4. There are no restricted foods. Is it sounding too good be to true? Possibly, but with the Eight Hour Diet, not only do you not have to track calories, carbs and fats, you don’t have to take your favorite foods off the menu. On this diet you continue to eat the foods you like. The only restriction is how many hours you have to consume them.
5. The concept of intermittent fasting has been proven to be effective. Although there are more studies to be done, the research does show that intermittent fasting can help people lose weight without cannibalizing lean muscle tissue. Because you are not depriving yourself of calories, your body won’t have to use muscle tissue for fuel. The end result is a metabolic rate that is higher and burns calories more efficiently over a 24-hour period.
6. It’s a lifelong strategy – Let’s say you go decide to try the eight hour diet. You lose 20 pounds over a 12-week period. Then, you start to skip the fasting days and the pounds start to creep back up. The only thing you need to do is re-incorporate the fasting days back into your life. Get back to eating the superfoods and do the 8-on-16-off three days a week and you’ll get the waistline back under control.
Tell Me I’m Wrong
I’m finding it hard to believe that I’m a fan of this ‘diet’. But is it really a diet?
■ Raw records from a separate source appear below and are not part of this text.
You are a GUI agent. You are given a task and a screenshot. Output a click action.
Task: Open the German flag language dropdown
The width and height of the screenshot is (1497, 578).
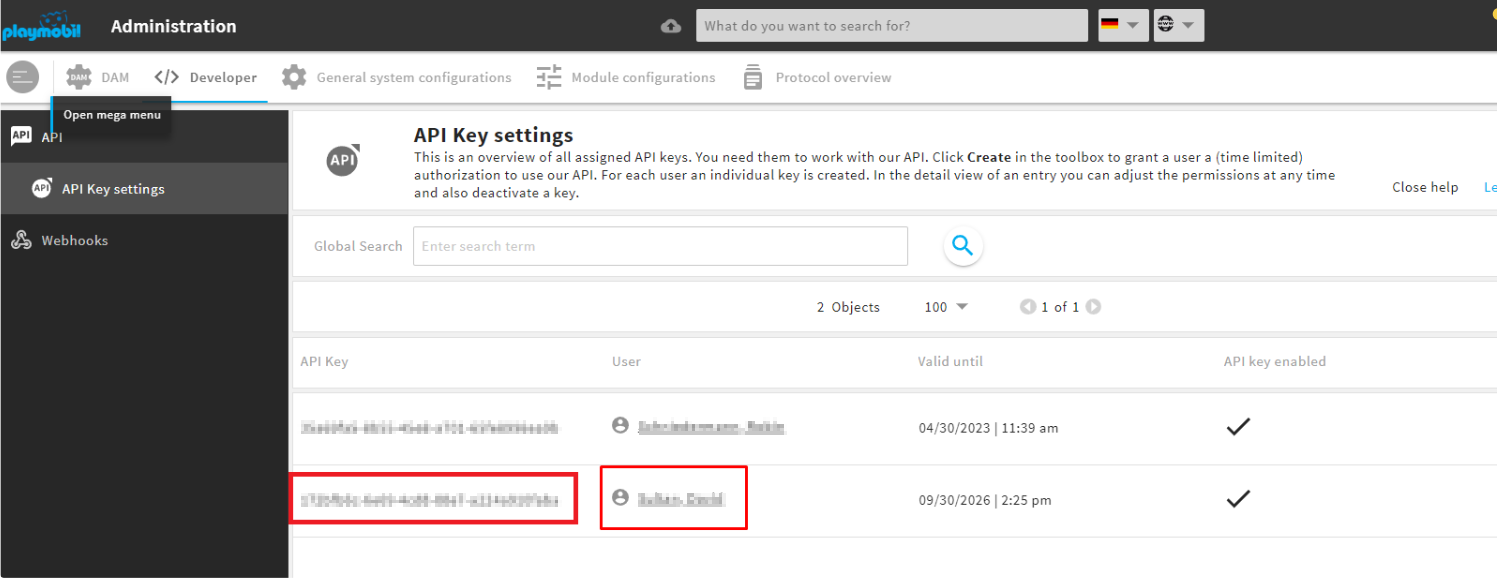tap(1122, 26)
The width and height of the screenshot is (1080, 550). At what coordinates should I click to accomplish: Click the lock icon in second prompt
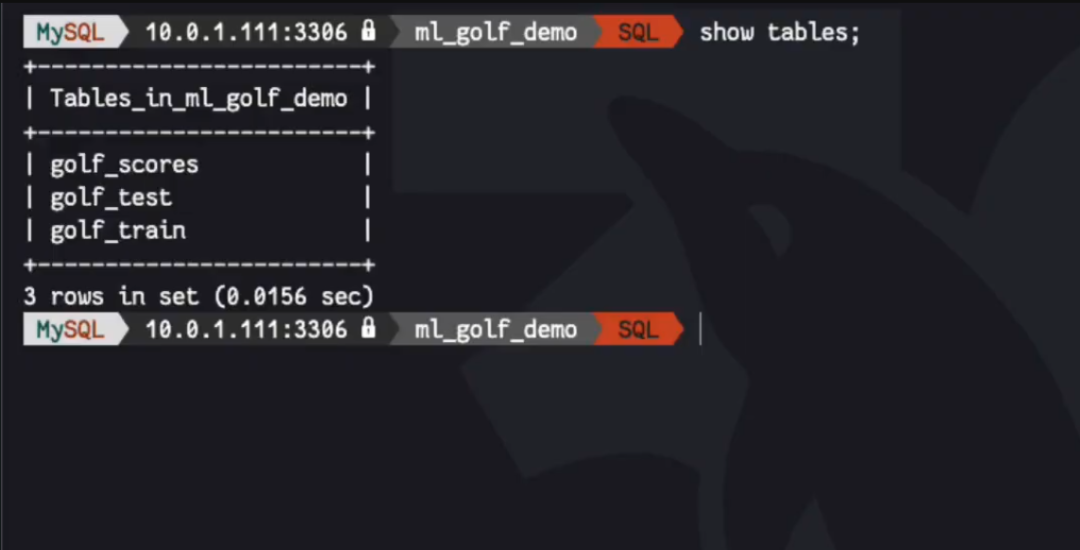[x=369, y=328]
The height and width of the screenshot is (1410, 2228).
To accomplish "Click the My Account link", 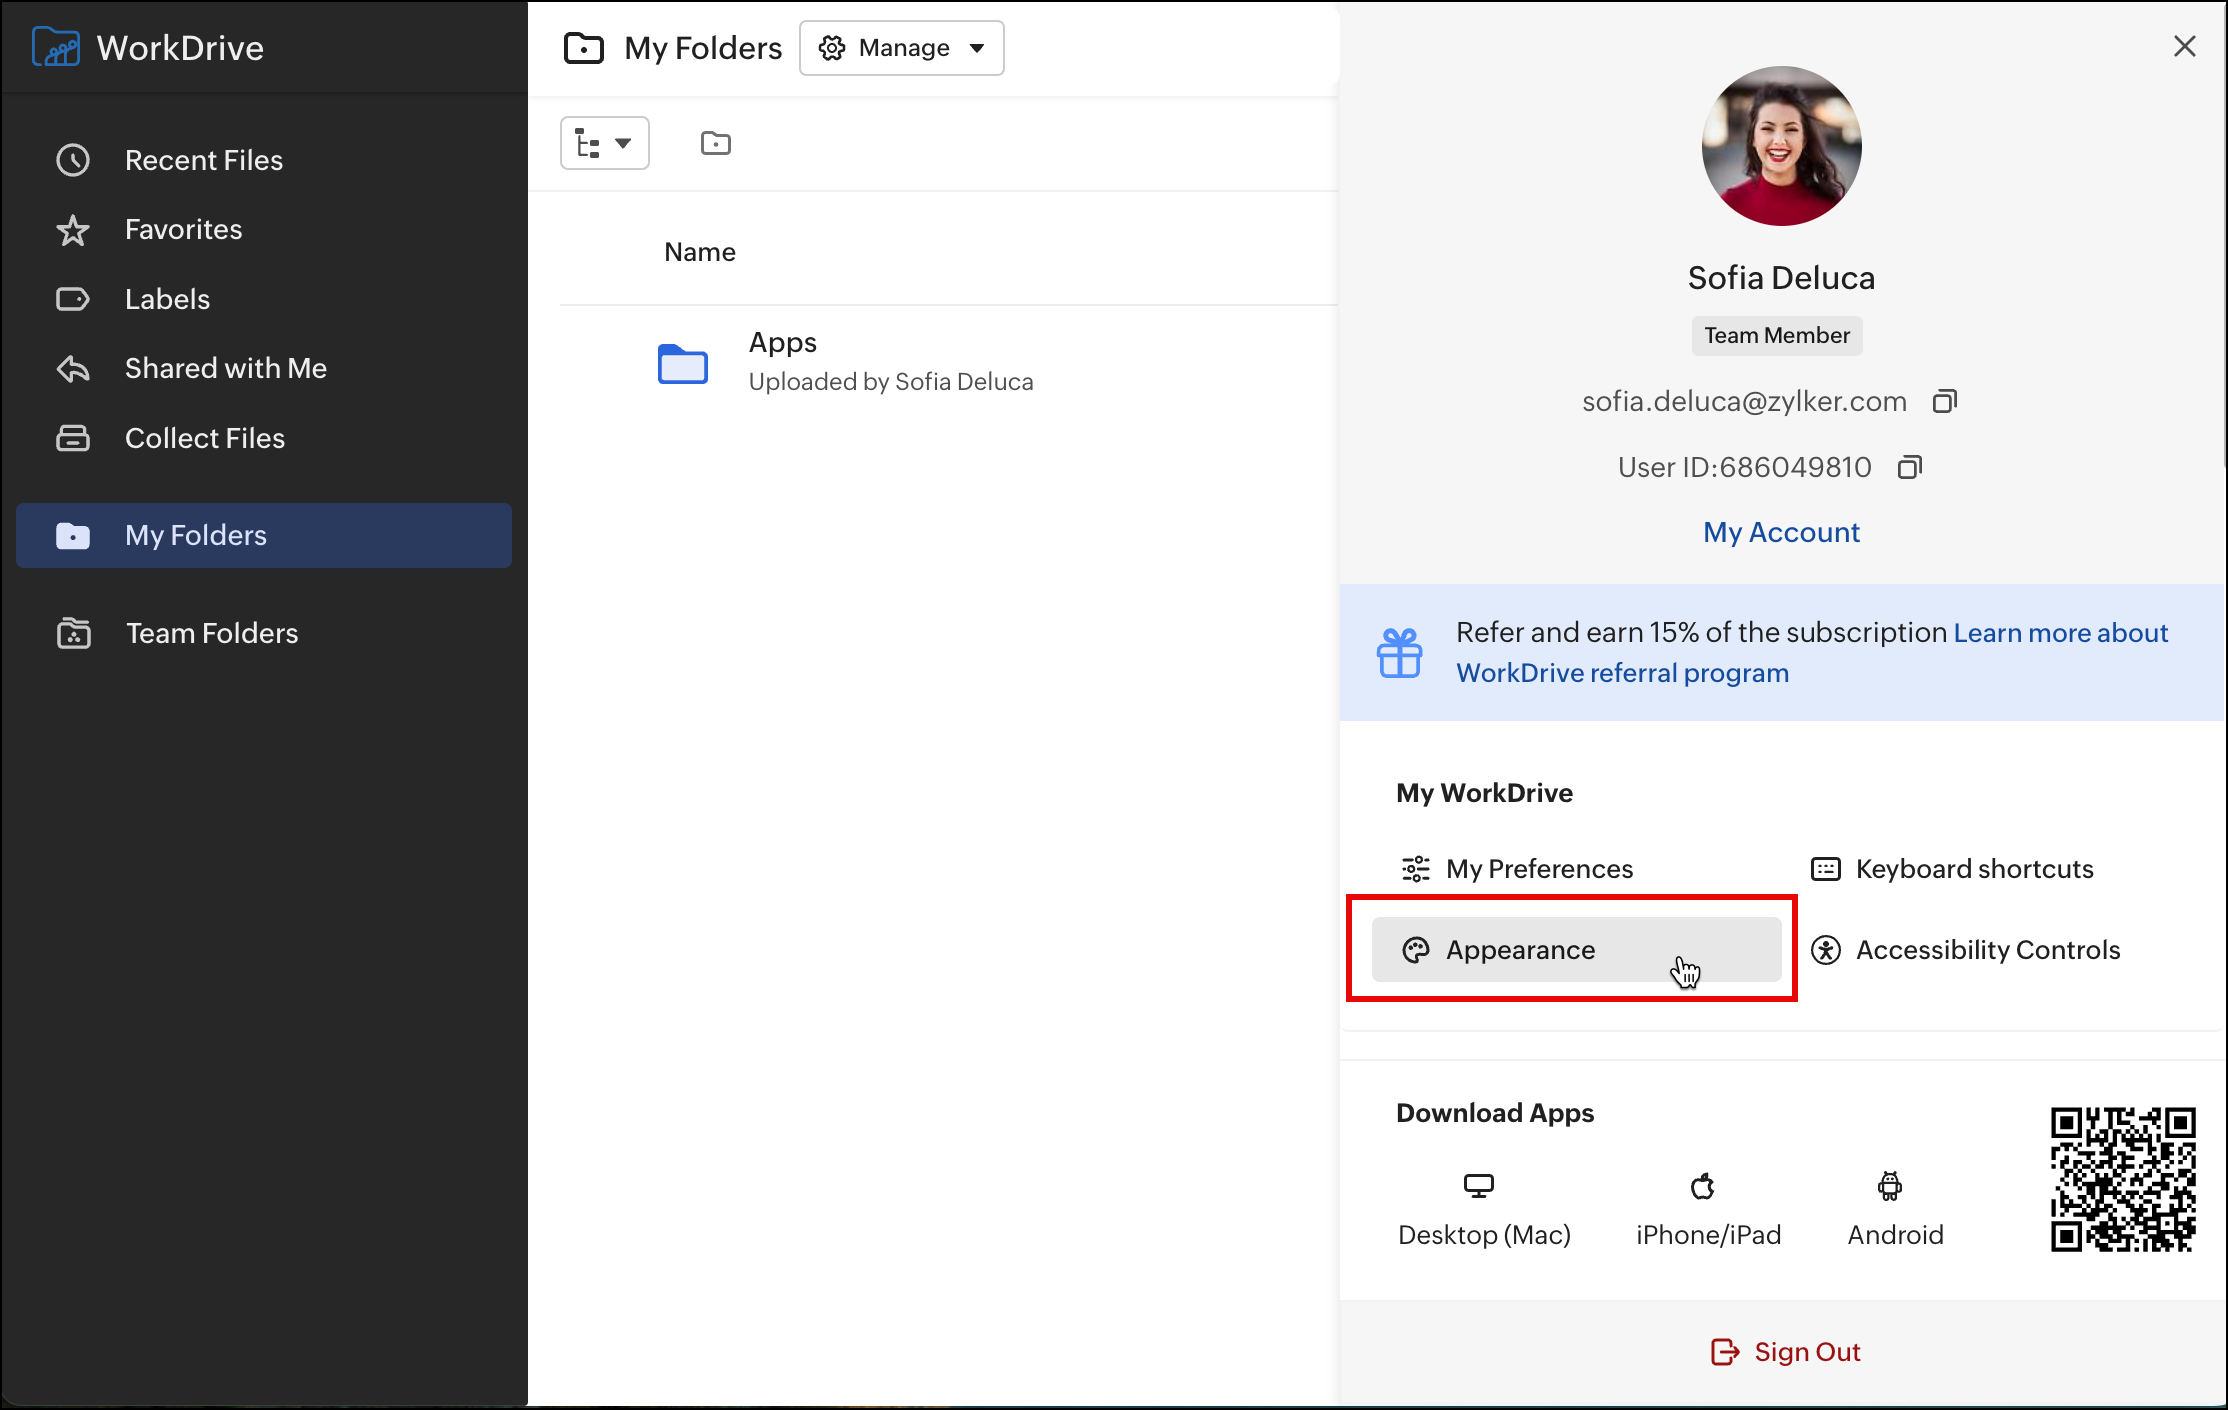I will [1781, 532].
To me it seems like an eating plan that encourages people to eat highly nutritious low-calorie foods, as well as some of their favorites. Just not 24/7. In a round-about way this diet helps you control how much food you consume because you only have eight hours to consume it.
Then there is that sweet spot where you let your system rest. And it deserves a rest. Your pancreas needs a break from pushing out insulin. Your intestines could use some down-time from churning through all the junk you shove through it everyday. And your liver? If you knew what your liver had to go through to process the stuff you eat and drink everyday you would realize that it needs a break too.